"Very Important Pizza, pizza for the VIP. Is this for your boss's boss or a client meeting?" A vaguely feminine voice professionally/flatly inquired.
He leaned forward, excitedly. "#gt56; Yetgtepx8?" he asked.
The voice from the receiver paused mid-breath. "We don't, with, so this is a stockholder meeting? Then?"
Only his eyes and free arm moved as he adjusted the settings on several of the machines, moving fast enough that it could have been all of them. He flipped the last switch very slowly. "Have you ever heard of unemo?" He asked conversationally.
"No" She stretched out the word such that it had no punctuation. An electric hum slowly increased in pitch from the bottom of the lungs of the universe, creeping up the Richter scale like a planet-sized slug oozing up the leg of a creation goddess.
"It stands for 'unemotional punk'. It was big back in the late 1800s." He looked at a blurry photograph taped to the side of a monitor that showed a series of slow-moving oscillating green lines, all of which were starting to overlap. "It consisted of musicians playing compositions based on pure mathematical patterns found in nature. Most of the audiences fled in pain in less than the first minute of the performance--"
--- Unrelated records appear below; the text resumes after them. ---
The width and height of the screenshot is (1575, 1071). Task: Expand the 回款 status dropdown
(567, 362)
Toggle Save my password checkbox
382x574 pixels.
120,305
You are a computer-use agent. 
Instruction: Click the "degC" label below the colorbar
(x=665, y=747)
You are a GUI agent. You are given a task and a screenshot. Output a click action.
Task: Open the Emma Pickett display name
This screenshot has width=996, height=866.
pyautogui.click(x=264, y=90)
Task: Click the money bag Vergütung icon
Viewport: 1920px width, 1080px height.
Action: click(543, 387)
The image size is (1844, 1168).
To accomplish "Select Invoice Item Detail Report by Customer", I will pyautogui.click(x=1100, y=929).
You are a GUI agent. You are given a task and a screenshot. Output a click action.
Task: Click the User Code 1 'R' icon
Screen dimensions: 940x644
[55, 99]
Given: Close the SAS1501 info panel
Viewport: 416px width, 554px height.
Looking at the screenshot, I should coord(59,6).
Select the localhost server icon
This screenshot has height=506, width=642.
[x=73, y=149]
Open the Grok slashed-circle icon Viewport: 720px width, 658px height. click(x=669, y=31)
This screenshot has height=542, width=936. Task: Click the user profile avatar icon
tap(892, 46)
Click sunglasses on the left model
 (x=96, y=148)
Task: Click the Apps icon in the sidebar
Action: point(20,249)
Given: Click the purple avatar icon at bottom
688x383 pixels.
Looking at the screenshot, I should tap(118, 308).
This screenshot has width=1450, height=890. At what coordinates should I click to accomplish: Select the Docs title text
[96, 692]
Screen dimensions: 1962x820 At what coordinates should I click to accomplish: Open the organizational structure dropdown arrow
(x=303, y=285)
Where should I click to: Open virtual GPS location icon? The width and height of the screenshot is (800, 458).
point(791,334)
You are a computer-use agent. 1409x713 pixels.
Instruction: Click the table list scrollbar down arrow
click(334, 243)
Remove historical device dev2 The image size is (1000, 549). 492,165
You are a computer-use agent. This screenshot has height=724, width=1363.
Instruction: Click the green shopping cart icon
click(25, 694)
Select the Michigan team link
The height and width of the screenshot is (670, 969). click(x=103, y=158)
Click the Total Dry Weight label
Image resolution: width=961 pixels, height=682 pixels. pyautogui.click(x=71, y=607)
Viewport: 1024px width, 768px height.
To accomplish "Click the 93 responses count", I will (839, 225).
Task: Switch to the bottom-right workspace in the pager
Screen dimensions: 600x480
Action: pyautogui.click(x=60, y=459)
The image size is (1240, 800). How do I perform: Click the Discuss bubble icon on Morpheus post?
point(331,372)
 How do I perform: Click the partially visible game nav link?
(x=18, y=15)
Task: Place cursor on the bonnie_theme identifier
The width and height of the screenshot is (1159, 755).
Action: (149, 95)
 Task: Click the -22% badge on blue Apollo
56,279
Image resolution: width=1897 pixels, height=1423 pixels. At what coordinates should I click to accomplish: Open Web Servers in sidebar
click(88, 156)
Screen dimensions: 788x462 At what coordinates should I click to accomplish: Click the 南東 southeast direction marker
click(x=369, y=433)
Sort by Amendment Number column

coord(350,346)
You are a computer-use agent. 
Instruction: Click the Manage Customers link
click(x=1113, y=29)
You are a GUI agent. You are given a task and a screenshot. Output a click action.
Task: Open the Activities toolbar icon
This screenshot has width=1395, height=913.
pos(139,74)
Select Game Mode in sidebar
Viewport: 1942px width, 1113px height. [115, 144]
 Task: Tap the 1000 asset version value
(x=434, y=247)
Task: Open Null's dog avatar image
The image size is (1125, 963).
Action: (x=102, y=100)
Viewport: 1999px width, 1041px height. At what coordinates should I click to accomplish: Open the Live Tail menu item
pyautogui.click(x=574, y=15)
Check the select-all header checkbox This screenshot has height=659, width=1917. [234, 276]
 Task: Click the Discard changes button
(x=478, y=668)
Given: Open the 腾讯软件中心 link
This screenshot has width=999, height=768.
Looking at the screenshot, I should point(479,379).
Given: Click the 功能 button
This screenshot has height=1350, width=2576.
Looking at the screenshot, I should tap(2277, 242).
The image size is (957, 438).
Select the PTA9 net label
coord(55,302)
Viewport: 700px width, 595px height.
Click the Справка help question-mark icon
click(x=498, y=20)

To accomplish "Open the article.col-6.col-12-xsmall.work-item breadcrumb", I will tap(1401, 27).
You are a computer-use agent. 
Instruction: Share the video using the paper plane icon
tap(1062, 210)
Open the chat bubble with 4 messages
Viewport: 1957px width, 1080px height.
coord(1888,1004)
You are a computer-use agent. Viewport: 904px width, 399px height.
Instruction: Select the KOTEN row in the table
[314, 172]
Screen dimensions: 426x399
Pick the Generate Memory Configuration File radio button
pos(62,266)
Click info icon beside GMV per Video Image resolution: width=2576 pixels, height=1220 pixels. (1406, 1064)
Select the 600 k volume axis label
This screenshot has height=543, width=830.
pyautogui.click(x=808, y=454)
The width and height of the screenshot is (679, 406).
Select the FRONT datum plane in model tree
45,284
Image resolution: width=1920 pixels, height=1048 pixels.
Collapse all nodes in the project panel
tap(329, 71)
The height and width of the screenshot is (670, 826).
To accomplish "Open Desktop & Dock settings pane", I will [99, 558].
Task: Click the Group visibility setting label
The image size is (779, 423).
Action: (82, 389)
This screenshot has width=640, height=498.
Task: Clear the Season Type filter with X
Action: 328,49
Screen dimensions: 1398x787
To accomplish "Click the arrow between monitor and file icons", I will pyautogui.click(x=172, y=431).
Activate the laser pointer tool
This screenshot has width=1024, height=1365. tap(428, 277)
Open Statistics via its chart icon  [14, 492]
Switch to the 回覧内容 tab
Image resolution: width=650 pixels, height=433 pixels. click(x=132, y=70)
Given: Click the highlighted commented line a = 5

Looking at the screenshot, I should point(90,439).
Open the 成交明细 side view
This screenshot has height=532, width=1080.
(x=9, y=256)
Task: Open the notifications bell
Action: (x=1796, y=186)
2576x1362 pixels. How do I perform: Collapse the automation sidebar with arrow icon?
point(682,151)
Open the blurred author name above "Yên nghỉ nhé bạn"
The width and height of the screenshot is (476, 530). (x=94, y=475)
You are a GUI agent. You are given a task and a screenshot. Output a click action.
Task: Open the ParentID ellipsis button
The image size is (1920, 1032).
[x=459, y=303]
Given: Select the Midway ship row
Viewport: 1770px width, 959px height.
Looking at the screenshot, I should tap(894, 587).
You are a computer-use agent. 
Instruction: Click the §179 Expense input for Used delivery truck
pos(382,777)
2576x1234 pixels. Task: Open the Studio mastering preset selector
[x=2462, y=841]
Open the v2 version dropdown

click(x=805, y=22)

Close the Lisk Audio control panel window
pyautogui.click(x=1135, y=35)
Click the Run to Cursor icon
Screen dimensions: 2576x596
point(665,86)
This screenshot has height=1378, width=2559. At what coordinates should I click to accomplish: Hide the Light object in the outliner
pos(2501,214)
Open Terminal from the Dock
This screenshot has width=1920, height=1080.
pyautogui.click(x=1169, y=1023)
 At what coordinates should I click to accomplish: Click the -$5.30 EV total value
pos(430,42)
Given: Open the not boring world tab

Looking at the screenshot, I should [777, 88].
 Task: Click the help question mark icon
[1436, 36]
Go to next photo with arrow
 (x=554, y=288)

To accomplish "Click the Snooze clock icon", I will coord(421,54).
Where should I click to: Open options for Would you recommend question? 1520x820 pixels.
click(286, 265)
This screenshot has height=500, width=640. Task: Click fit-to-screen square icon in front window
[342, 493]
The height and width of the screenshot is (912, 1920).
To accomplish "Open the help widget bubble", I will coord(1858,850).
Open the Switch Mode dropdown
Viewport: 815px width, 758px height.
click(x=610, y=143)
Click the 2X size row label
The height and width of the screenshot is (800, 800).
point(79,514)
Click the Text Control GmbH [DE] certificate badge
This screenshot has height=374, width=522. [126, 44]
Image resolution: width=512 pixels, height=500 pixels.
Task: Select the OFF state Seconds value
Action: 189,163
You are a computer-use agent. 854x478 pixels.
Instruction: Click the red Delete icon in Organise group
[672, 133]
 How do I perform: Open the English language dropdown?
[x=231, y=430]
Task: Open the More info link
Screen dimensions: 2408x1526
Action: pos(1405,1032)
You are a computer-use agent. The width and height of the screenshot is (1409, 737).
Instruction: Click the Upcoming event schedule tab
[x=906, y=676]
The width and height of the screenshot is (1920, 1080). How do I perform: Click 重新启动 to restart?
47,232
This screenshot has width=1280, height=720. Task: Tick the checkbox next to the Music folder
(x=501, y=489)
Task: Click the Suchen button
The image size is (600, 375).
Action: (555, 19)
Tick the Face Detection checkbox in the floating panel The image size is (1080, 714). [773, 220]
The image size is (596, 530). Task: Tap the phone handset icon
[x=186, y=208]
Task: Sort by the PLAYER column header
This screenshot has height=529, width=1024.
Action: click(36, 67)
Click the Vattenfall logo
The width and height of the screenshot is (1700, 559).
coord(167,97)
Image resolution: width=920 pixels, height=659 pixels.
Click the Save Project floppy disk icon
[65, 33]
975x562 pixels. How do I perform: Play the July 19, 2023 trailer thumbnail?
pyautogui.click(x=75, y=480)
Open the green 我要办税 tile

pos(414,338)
The low hum turned into a wave of sound over the receiver, the pitch of the guttural throat-noise of the speaker on the other end rising to match it in a screeching sort of way.
"--Except for some!" he said said beatifically as he looked upwards. "And the people that remained in those recital chambers and opera halls became known as the people with which humanity made first contact!" he said, meaninglessly, just providing a type narrative structure that would disable the creature in it's weakened state.
The sound was now alive like fire; it contained within itself both upwards sloping scales into infinity and plunging depths. Over it, a wet series of rips and the sound of a large creature collapsing, gasping. A bit of wavering alien speech slipped through.
He quickly hung up, cackling, and hit a large trip-switch on the wall. The room went whimperingly dark, all the devices entering a hard-off mode. The fan's hum remained. He cocked his head up and counted silently to twenty. He knew that he had succeeded again: his target had entered into a receptive mate-seeking state two months too early in the cycle. That would cause all kinds of confusion, not to mention rendering her completely unable to have a brood when the time did come. It wouldn't save the world, no, he thought as he flipped the switch again, the electric womb humming back to life. It would not save the world alone, but he could by it some time. He set the devices again and reached for the still-warm receiver.